Retype the lines below exactly, from the one that contains "Viewport: 783px width, 400px" through the last, and leave every picture out.

Dataset entries:
◆ ◆ ◆
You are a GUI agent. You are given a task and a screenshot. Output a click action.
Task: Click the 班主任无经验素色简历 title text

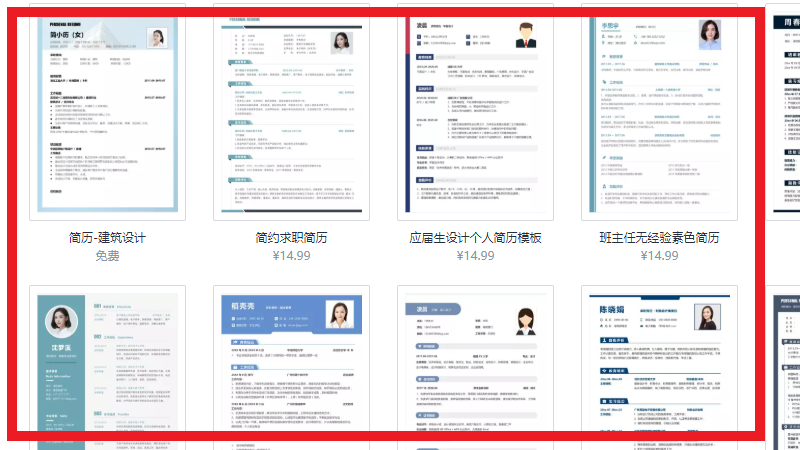click(x=659, y=238)
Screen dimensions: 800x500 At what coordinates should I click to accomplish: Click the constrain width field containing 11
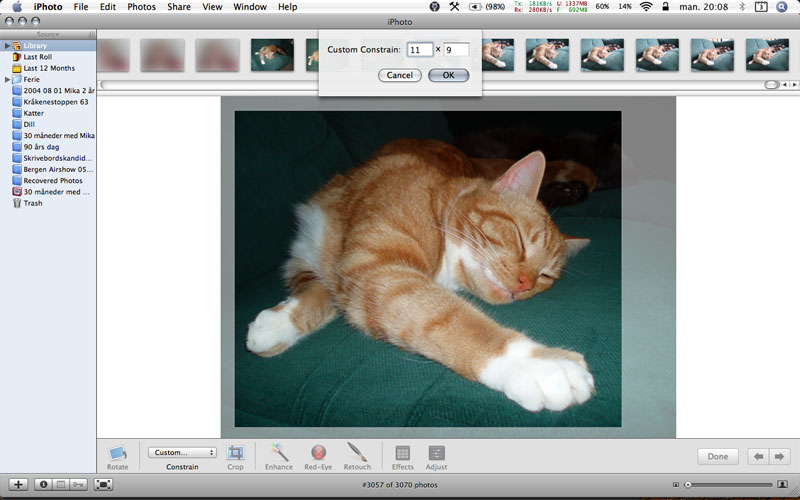[x=420, y=49]

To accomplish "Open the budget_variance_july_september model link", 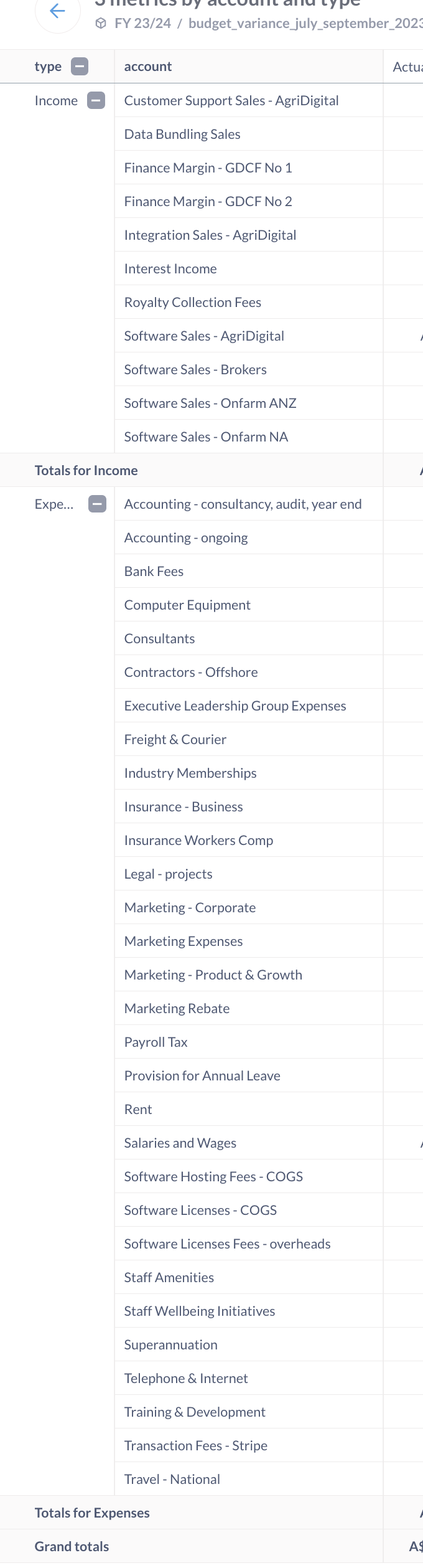I will (x=305, y=24).
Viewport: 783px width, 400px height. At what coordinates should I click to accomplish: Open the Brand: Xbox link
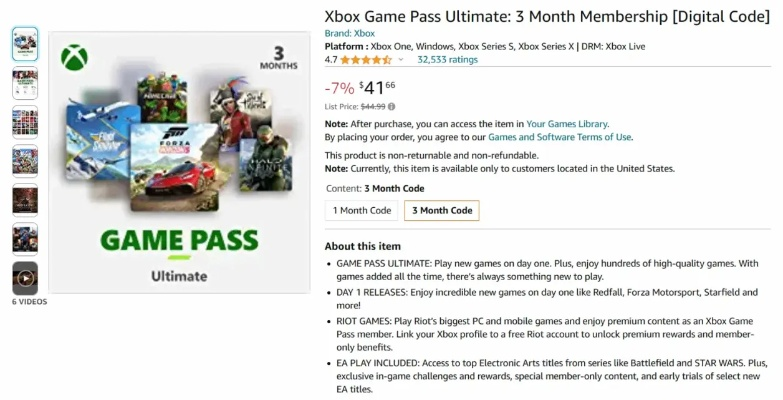click(350, 33)
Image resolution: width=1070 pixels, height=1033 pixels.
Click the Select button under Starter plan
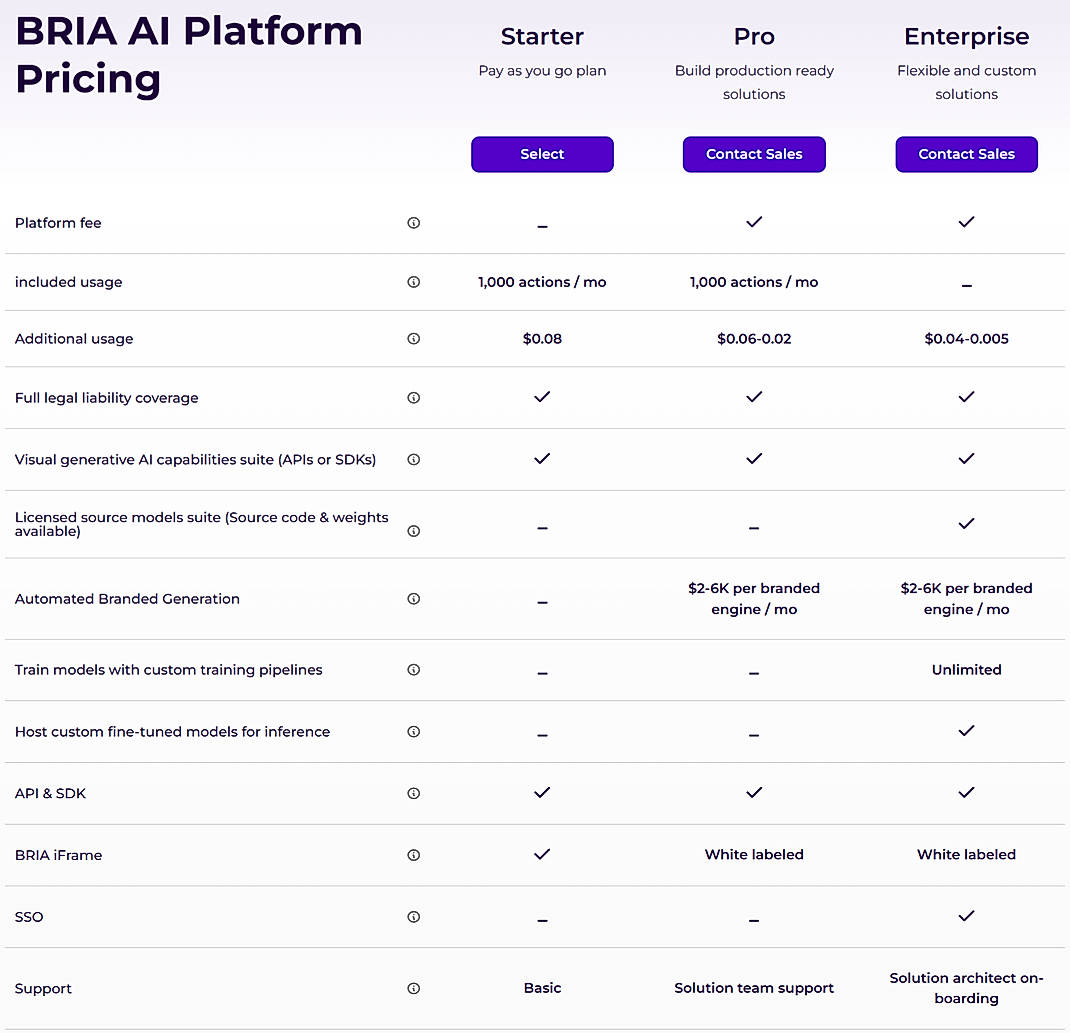(x=542, y=154)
◆ ◆ ◆
*THE ANSWER*:
Viewport: 783px width, 400px height. At what coordinates should I click to accomplish: Open the Brand: Xbox link
click(350, 33)
Image resolution: width=1070 pixels, height=1033 pixels.
Click the Select button under Starter plan
(x=542, y=154)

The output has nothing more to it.